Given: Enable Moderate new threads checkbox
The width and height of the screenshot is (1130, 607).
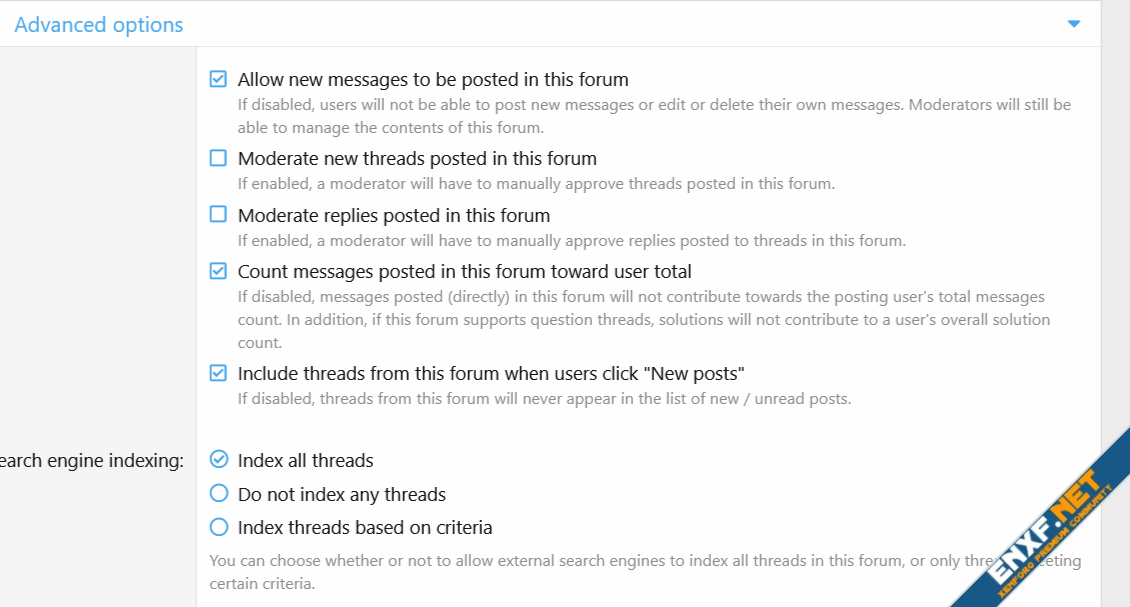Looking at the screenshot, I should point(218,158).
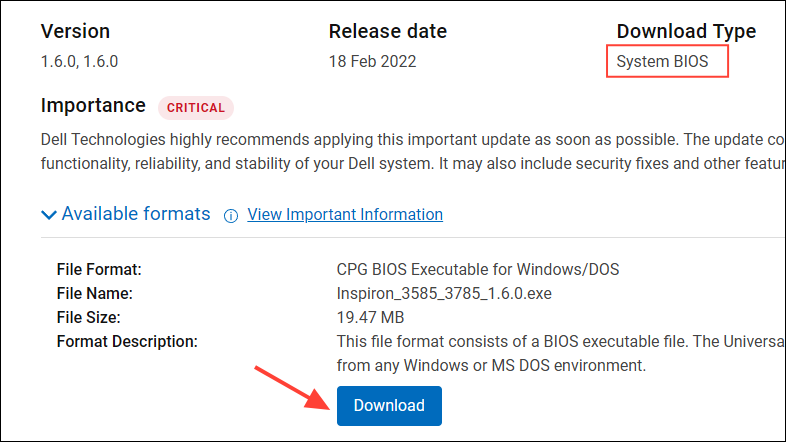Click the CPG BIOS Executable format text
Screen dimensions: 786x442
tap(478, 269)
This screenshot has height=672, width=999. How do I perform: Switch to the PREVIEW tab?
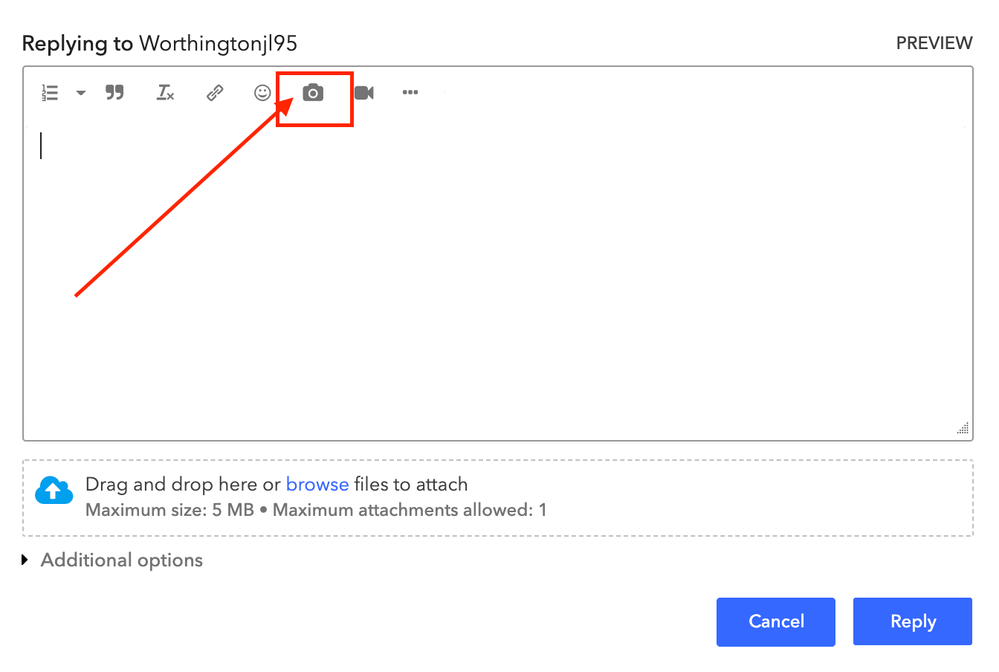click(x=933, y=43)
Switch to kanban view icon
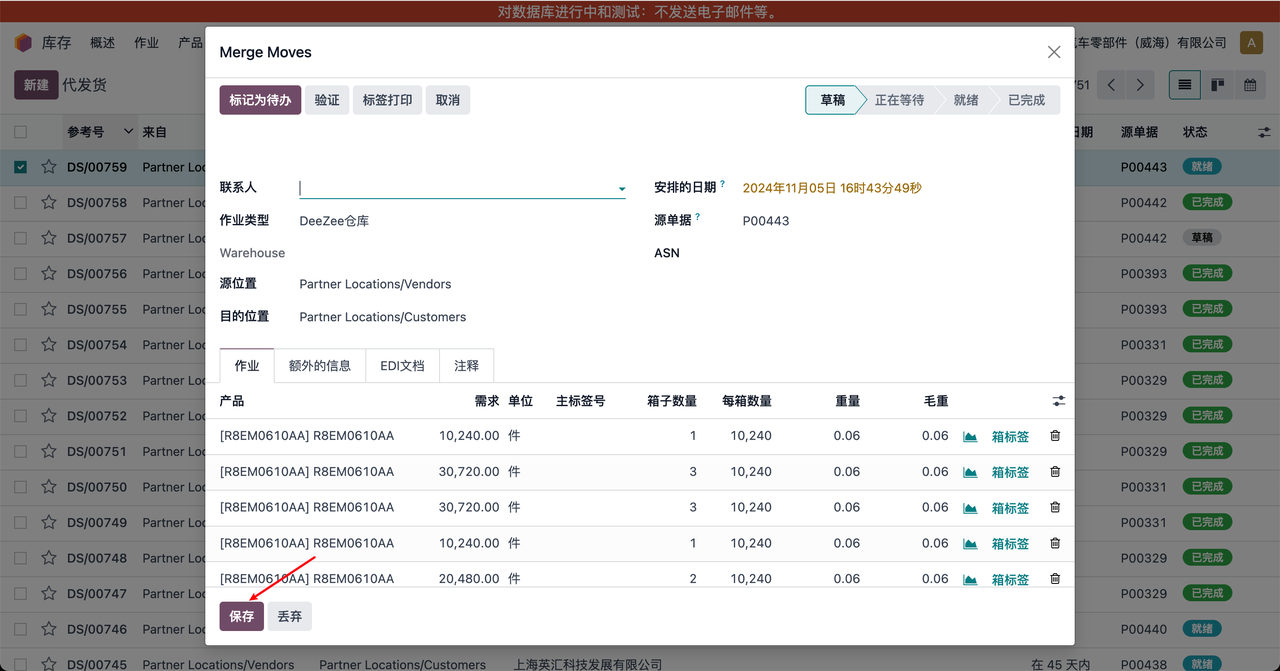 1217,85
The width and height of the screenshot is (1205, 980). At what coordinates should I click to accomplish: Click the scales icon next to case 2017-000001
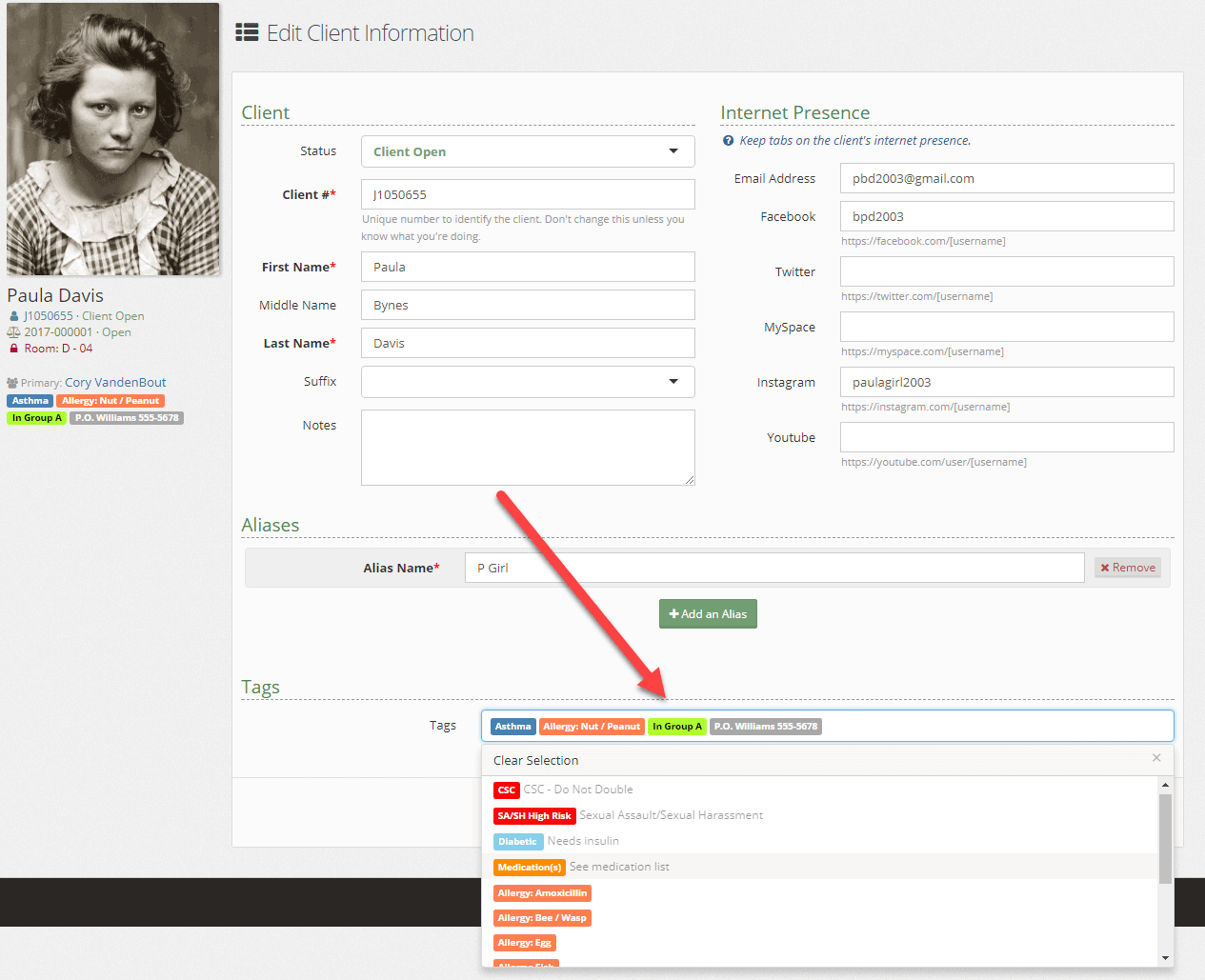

Task description: Beginning with the line that contains "The width and height of the screenshot is (1130, 607)." and ending with the final line of the material, reproduce those lines exactly and nothing else. Omit the pictures.

Output for this task:
The width and height of the screenshot is (1130, 607).
Looking at the screenshot, I should point(218,158).
Click the CPG BIOS Executable format text
Screen dimensions: 786x442
tap(478, 269)
This screenshot has height=672, width=999. How do I perform: Switch to the PREVIEW tab?
click(x=933, y=43)
Switch to kanban view icon
 1217,85
The width and height of the screenshot is (1205, 980). At what coordinates should I click to accomplish: Click the scales icon next to case 2017-000001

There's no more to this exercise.